■ **Supplied records**
# # # # #
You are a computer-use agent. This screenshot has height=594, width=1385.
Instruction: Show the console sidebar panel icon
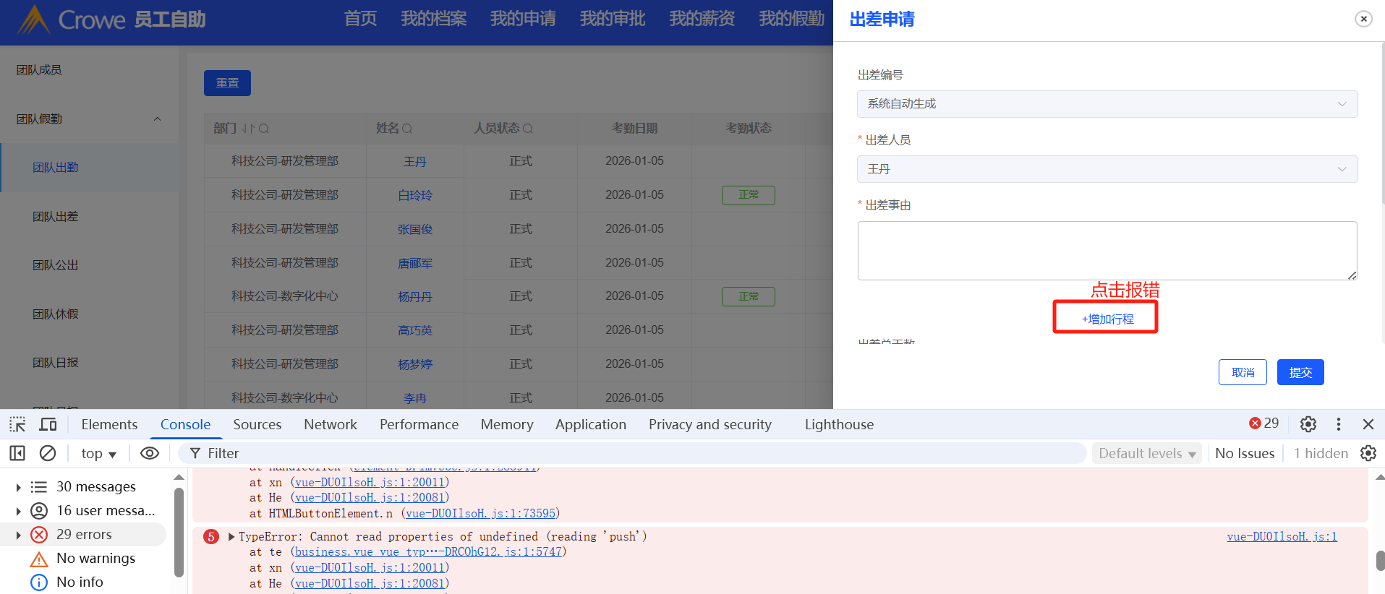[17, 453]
# # # # #
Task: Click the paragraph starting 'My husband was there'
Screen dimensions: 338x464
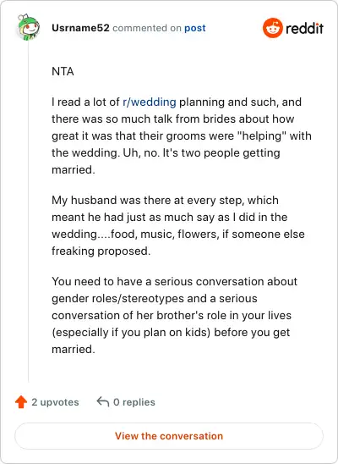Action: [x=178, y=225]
# # # # #
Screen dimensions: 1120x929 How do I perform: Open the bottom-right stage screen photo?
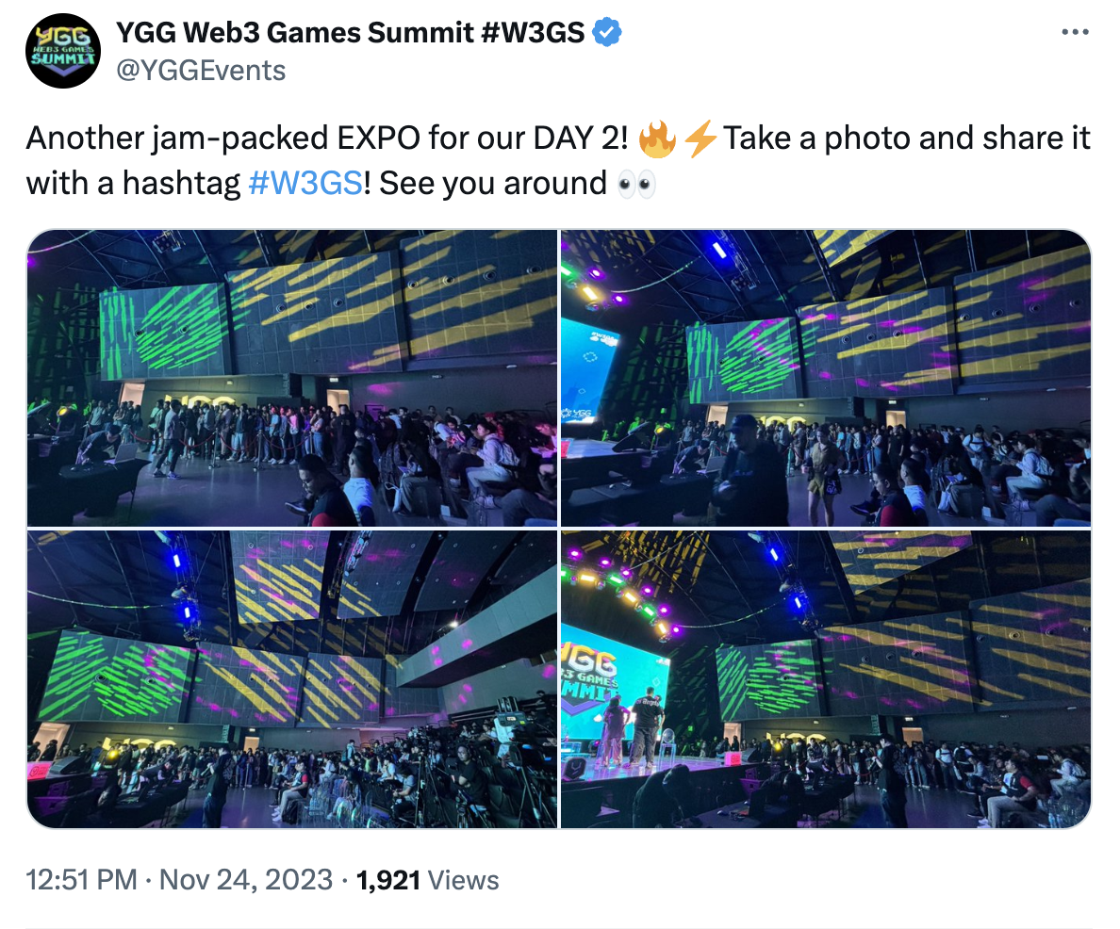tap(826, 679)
# # # # #
■ **Given task**
Write out the data from the line with "Screen dimensions: 1120x929" to the line with "tap(826, 679)", both included, with no change. Omit the pictures.

■ **Solution**
Screen dimensions: 1120x929 How do I perform: Open the bottom-right stage screen photo?
tap(826, 679)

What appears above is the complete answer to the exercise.